新規開拓において、テレアポの件数を倍にして行動量を担保した
既存顧客へのヒアリングを徹底し、潜在ニーズに合わせた別商材を提案した(クロスセル)
失注案件の分析を行い、クロージングのトークスクリプトを改善した
このように「課題→施策→結果」のプロセスを記述することで、新しい環境でも同じように課題を見つけて解決できる人材(再現性のある人材)であると評価されます。
不利な状況や数字が弱い場合の書き方
必ずしも華々しい実績ばかりではないかもしれません。目標未達だった場合や、守秘義務で詳細を書けない場合の対処法について解説します。
目標未達だった場合の書き方
未達の事実を隠す必要はありませんが、書き方に工夫が必要です。例えば、目標には届かなくても「前年比ではプラスだった」のであれば成長率を強調します。あるいは、組織全体が不調で未達者が多い中での順位を示すことで、「厳しい環境下でも健闘した」とアピールできます。また、結果が出なかった原因を分析し、現在どのような改善策を実行しているかを書くことで、PDCAを回せる人材であることを示せます。
守秘義務で社名や金額が出せない場合
取引先との契約により具体的な社名や金額を出せない場合は、規模感が伝わる表現に置き換えます。「大手自動車メーカー」「東証プライム上場企業」といった表現や、金額の代わりに「数千万円規模のプロジェクト」や「達成率」のみを記載するなどして、情報の漏洩に配慮しつつ実績を伝えます。
チーム実績の場合
個人の数字が出にくいチーム営業の場合は、チーム全体の目標と実績を記載した上で、自分がその中でどのような役割を果たしたかを記述します。「リーダーとしてメンバーの進捗管理を行った」「新人教育を担当しチームの底上げに貢献した」など、組織の成果に対する自身の貢献度を具体的に示してください。
職務経歴書のレイアウトのコツ
売上実績は、採用担当者の目に留まりやすいようにレイアウトを工夫します。文章の中に埋もれさせるのではなく、表形式にしたり、箇条書きでリスト化したりして、パッと見ただけで数字が飛び込んでくるようにします。

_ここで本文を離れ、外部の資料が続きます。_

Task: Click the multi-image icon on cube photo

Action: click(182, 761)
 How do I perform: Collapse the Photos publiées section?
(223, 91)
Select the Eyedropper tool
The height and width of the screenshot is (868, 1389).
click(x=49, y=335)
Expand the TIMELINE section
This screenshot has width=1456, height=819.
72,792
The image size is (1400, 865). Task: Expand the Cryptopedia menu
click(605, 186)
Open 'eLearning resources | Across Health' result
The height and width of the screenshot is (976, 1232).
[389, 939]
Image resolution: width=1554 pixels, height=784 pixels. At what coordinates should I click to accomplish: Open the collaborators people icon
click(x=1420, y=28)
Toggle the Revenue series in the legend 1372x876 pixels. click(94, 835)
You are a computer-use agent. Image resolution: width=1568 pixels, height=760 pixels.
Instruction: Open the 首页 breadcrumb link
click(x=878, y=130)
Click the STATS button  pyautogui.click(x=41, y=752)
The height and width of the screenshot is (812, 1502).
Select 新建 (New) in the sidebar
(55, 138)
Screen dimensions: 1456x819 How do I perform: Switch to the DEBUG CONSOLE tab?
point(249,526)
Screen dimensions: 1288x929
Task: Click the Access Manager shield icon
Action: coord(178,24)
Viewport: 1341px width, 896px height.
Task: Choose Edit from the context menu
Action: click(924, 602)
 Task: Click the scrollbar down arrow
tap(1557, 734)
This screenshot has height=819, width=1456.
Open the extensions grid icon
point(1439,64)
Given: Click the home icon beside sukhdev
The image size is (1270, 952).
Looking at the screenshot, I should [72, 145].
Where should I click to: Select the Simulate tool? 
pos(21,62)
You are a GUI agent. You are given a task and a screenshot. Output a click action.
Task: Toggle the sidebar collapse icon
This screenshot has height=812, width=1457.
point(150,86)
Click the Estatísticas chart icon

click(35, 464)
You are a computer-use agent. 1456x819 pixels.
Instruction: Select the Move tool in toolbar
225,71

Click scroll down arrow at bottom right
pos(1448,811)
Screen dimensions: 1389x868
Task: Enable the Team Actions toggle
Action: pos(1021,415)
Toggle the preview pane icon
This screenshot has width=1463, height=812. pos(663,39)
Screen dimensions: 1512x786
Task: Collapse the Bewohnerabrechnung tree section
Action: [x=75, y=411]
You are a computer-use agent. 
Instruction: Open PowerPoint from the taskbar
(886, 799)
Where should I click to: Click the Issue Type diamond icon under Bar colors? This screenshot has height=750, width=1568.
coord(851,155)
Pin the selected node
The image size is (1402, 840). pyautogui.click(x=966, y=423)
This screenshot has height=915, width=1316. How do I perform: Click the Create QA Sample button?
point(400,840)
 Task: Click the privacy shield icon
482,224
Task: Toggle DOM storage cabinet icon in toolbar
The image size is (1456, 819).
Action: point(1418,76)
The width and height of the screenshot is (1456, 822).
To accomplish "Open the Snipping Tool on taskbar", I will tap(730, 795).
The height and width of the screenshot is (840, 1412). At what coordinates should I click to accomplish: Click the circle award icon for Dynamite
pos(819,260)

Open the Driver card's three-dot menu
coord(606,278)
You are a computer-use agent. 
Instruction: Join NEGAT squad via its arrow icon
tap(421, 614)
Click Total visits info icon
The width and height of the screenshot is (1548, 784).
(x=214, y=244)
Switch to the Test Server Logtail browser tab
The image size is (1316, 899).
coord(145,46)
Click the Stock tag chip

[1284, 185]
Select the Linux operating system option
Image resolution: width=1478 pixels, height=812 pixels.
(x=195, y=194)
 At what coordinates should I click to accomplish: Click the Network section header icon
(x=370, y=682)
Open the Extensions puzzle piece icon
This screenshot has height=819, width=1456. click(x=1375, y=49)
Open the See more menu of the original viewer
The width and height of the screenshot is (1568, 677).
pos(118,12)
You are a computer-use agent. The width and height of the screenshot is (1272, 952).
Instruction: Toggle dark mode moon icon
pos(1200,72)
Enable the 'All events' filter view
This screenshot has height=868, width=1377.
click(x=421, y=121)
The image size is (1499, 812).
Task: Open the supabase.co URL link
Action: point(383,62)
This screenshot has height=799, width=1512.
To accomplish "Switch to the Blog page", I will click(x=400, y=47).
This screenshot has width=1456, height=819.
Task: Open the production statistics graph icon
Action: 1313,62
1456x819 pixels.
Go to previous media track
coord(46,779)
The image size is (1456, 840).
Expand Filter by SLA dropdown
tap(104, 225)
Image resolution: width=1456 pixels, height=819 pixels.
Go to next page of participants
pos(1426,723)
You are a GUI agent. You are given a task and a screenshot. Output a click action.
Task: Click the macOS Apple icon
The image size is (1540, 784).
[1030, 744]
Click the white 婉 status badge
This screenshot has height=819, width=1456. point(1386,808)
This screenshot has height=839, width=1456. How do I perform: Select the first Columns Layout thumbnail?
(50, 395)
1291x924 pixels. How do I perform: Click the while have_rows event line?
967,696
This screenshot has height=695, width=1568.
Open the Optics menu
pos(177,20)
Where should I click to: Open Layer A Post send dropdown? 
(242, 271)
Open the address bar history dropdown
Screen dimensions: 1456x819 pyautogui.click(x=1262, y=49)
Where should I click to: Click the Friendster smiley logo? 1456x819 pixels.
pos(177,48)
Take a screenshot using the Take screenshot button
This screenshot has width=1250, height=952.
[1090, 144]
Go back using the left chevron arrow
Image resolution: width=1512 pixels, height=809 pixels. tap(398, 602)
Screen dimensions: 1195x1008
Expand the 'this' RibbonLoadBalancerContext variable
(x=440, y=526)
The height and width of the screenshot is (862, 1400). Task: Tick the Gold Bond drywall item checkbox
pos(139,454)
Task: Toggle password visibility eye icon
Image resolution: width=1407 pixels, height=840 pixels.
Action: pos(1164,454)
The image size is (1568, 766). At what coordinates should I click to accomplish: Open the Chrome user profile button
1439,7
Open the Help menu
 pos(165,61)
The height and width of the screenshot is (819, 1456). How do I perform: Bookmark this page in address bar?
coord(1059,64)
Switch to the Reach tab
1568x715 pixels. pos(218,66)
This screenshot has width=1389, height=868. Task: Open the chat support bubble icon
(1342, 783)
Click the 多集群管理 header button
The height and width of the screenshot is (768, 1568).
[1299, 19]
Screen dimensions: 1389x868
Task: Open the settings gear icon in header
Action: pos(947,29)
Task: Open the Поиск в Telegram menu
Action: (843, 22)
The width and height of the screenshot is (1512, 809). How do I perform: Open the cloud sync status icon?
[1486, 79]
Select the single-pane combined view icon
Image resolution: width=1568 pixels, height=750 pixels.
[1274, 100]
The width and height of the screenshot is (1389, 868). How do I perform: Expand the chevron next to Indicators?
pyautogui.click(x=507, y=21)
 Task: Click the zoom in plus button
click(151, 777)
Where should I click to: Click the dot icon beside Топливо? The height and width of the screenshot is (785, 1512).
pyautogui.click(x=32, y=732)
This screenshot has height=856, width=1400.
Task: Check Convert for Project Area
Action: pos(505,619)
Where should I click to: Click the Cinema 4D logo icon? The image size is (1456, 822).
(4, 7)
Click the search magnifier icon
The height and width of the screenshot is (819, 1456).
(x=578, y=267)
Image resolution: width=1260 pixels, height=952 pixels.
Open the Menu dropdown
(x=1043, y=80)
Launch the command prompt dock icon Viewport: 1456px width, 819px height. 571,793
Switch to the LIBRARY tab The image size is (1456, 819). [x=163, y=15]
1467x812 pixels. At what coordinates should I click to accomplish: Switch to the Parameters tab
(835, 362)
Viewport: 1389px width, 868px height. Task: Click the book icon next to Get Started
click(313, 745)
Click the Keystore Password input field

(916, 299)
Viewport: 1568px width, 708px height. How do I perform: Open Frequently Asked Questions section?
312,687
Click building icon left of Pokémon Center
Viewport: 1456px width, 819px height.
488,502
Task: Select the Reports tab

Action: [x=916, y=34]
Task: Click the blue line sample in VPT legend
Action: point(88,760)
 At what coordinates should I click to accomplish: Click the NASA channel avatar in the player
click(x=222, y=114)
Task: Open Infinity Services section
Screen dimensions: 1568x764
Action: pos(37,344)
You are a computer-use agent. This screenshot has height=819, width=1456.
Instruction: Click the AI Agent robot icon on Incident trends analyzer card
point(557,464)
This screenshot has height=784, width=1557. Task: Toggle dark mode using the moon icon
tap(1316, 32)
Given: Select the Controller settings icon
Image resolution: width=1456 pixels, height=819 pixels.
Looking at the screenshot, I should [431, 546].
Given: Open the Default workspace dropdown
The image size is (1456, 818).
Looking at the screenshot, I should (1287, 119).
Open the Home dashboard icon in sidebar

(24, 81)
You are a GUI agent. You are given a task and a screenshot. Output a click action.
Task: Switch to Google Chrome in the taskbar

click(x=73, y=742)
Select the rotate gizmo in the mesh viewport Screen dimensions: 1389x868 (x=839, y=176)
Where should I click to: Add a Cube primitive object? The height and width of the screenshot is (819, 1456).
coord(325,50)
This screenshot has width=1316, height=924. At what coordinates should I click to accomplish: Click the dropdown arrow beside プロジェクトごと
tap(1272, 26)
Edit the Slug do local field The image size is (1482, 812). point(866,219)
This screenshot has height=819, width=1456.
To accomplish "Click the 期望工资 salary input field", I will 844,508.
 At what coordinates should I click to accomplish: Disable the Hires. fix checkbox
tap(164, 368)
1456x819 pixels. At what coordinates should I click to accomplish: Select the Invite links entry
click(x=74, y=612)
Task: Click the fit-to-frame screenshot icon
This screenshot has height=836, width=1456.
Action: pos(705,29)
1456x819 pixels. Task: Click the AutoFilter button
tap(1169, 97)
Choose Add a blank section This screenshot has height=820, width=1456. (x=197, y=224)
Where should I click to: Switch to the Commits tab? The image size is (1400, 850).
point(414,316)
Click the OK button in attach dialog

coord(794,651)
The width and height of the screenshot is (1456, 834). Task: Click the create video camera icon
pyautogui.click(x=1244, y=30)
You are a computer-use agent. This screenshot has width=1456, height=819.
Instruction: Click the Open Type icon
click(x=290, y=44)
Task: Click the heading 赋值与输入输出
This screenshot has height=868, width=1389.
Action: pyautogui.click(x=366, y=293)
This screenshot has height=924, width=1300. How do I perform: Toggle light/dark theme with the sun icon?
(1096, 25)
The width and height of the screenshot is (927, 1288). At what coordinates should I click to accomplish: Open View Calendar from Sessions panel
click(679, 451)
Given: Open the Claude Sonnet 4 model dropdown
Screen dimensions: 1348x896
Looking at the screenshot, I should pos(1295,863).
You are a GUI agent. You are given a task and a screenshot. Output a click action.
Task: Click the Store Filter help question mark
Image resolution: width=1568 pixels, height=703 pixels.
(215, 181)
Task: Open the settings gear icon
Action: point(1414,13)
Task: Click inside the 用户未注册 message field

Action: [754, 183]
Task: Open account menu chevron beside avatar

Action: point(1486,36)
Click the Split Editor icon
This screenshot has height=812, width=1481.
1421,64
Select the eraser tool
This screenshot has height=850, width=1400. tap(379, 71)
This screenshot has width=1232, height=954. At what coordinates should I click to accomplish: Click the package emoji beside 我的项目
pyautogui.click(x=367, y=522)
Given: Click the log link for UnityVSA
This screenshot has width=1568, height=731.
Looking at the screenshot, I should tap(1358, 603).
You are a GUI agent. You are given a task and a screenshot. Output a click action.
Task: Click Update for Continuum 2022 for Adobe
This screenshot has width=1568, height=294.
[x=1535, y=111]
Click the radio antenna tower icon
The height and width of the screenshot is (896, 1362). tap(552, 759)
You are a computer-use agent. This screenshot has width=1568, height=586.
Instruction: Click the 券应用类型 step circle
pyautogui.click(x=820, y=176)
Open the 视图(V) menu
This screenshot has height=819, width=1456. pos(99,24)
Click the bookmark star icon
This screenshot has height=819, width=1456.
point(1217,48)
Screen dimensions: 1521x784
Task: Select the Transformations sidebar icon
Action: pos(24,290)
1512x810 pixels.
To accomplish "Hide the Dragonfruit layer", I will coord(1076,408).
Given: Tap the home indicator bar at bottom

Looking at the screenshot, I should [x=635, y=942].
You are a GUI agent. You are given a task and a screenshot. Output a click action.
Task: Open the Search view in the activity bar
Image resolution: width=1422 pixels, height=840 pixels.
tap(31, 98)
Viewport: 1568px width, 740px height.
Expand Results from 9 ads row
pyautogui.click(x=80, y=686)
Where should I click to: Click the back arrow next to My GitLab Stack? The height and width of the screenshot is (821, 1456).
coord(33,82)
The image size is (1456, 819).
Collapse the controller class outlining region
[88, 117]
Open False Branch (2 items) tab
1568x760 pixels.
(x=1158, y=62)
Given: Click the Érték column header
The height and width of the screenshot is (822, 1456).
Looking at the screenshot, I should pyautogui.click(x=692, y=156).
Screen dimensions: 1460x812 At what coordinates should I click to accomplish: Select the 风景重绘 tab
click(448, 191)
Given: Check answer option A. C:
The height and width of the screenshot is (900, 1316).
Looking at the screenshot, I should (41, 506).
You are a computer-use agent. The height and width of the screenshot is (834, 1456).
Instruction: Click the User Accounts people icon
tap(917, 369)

また、職務経歴書の冒頭にある「職務要約」にも、キャリアのハイライトとして最も自慢できる実績を記載しておくと、興味を持って読み進めてもらえる可能性が高まります。
売上実績は、ビジネスパーソンとしてのあなたの戦闘力を示す最も分かりやすい指標です。正確な数字と、それを生み出した努力のプロセスをセットで記載し、自信を持ってアピールできる職務経歴書を作成してください。